June 27, 1869: The remaining forces still loyal to the Tokugawa Shogunate are defeated by Meiji forces at the Battle of Hakodate, in southern Hokkaidō. After suffering a series of defeats that included the loss of Edo (renamed Tokyo), the Tokugawa remnants had fashioned themselves into a statelet called the “Republic of Ezo” (Ezo being another name for Hokkaidō) in late 1868 and, aided by several French military officers, focused their defensive preparations on the island’s southern Hakodate peninsula. Meiji forces landed on the island in April and were eventually able to force the rebels to surrender. The battle effectively ended the 1868-1869 Boshin War with the imperial/Meiji faction victorious.
INTERNATIONAL
In today’s global news:
Worldometer is tracking COVID-19 cases and fatalities.
The New York Times is tracking global vaccine distribution.
MIDDLE EAST
SYRIA
According to local medical personnel and the Syrian Observatory for Human Rights, a Russian airstrike in northwestern Syria’s Idlib province on Tuesday killed at least six and possibly eight Hayat Tahrir al-Sham fighters.
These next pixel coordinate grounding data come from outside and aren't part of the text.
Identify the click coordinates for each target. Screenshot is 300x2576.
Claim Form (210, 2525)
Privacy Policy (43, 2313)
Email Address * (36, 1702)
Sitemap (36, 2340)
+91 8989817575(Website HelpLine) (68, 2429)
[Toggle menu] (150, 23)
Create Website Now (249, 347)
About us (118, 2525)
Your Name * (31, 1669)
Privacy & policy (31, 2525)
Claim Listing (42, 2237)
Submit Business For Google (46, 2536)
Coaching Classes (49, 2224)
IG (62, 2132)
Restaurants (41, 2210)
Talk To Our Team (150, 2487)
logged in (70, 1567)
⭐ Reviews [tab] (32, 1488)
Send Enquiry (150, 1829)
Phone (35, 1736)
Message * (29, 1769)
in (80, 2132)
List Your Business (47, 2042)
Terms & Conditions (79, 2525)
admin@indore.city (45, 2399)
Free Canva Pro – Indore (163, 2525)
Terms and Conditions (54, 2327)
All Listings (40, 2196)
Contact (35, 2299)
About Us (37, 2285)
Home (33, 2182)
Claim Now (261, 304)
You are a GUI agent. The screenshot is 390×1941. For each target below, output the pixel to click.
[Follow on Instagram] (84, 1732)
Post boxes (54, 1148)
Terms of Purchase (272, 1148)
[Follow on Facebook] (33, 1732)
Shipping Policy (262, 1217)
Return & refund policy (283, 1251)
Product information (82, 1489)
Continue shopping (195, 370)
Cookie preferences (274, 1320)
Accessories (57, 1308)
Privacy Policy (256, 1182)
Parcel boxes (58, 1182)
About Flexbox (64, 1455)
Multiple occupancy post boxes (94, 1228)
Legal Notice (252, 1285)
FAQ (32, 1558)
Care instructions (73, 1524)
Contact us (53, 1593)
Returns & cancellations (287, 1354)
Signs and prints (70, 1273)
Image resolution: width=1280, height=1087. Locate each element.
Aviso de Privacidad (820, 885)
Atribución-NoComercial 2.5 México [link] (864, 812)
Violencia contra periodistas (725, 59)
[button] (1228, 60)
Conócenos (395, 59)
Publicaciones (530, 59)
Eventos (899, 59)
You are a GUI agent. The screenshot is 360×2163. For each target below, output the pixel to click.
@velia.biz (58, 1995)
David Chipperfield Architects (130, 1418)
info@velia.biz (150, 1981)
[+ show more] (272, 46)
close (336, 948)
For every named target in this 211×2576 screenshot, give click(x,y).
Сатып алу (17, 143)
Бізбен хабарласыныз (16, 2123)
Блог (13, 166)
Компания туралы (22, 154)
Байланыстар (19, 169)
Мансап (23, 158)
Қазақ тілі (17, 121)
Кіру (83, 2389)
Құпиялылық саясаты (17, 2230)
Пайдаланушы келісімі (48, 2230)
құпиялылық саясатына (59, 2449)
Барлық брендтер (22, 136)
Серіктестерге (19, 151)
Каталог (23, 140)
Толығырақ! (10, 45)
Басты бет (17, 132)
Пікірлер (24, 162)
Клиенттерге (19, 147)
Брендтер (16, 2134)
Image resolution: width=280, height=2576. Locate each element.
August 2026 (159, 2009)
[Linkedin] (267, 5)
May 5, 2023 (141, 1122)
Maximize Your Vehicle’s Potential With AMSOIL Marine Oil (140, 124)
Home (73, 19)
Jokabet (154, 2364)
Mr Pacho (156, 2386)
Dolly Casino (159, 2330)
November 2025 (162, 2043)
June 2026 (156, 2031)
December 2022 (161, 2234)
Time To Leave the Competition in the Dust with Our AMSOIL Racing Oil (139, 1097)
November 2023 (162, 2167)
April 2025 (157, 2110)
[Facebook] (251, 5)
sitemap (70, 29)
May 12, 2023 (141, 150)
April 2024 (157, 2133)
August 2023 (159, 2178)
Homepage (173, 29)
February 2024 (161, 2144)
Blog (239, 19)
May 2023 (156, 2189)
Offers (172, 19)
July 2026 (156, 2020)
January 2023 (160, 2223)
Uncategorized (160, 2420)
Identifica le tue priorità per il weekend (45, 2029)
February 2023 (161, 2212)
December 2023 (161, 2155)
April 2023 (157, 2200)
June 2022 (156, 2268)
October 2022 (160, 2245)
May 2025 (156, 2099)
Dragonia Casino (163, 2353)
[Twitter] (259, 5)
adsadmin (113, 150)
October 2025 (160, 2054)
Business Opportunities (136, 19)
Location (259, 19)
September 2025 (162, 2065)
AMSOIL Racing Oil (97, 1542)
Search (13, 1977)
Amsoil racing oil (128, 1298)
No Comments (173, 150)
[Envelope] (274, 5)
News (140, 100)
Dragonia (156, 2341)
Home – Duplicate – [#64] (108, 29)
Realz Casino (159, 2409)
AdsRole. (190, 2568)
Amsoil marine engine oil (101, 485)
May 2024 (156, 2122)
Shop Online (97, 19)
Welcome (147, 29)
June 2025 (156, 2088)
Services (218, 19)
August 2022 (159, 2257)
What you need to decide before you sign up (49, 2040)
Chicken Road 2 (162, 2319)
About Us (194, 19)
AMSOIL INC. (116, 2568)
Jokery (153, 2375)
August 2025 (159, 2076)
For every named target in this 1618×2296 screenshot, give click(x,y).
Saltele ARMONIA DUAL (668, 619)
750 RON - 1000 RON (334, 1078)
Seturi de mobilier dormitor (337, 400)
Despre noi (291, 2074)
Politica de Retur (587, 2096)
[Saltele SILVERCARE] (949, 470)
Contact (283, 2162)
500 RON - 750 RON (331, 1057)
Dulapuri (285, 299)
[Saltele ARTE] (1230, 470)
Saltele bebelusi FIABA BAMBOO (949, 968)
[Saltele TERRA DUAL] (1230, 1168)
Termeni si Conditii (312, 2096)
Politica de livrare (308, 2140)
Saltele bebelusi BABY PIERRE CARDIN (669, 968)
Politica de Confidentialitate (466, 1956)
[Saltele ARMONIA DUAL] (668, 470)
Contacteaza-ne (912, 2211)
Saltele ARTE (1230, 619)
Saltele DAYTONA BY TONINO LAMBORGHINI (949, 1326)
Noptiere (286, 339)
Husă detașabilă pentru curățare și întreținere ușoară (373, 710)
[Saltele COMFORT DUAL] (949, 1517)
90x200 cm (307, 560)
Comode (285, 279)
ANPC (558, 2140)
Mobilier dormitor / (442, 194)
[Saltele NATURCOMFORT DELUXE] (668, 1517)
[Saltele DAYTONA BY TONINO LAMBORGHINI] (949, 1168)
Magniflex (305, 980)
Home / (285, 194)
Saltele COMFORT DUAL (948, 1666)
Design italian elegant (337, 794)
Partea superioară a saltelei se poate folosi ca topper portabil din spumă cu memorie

There were other casualties emerging from the strike but the reporting is unclear as to whether they were all HTS members or if there were any civilians involved.
ISRAEL-PALESTINE
The Biden administration has advised federal agencies to stop funding scientific research at Israeli institutions located in the occupied West Bank. This is a restoration of a policy that had been reversed by the Trump administration as part of its push to recognize de facto Israeli annexation of the West Bank and brings the US back into line with international law and consensus. It has nevertheless drawn criticism from ethnic cleansing enthusiasts in the US, who are conflating the new policy with the “Boycott, Divestment, Sanctions” movement even though BDS calls for boycotting Israel proper and this is obviously not that.
SAUDI ARABIA
With the Hajj transitioning into Eid al-Adha celebrations on Tuesday, Saudi officials say this year’s pilgrimage was actually a fair bit smaller than expected. Authorities had predicted a crowd of over 2.5 million pilgrims, which would have been a record, after three years of strictly capped attendance due to COVID. But according to government figures around 1.85 million people made the pilgrimage this year, still well short of pre-pandemic levels. Those earlier predictions were probably based on the assumption that many people who’d been unable to make the Hajj over the past three years would do so this year, but there are any number of reasons why that may not have been possible for a large number of them.
ASIA
PAKISTAN
The Pakistani National Assembly on Tuesday passed a new law limiting court-ordered suspensions from political activities to a maximum of five years. Long story short, this standard opens the door for former Prime Minister Nawaz Sharif, brother of current PM Shahbaz Sharif, to return to electoral politics. The ruling Pakistan Muslim League (Nawaz) apparently would like to use Nawaz Sharif in its general election campaign later this year, though that doesn’t necessarily mean he’ll actually run for office. Nawaz Sharif was removed from office in 2017 on corruption charges and the Pakistani Supreme Court banned him from politics for life in addition to sentencing him to prison. He’s been in the UK on medical furlough since 2019 and could still be facing prison time if he were to return to Pakistan, though I’m sure the party has thought about that as it attempts to rehabilitate him.
THAILAND
Presumptive Thai Prime Minister Pita Limjaroenrat claimed on Tuesday that he’d amassed enough support in the military-appointed Thai Senate to win a parliamentary confirmation vote. Pita’s Move Forward Party emerged as the big winner of Thailand’s parliamentary election back in May, and he’s since unveiled an eight party, 312 seat coalition that will hold a sizable majority in the 500 seat House of Representatives. But because Thai political institutions are designed to give the military substantial input into governance regardless of election results, his path toward assuming power has remained murky. Any prospective PM needs a majority of votes in the combined legislature, which also includes the 250 seat Senate. Which means Pita must have found at least 64 senators willing to support him, assuming that his claim holds up.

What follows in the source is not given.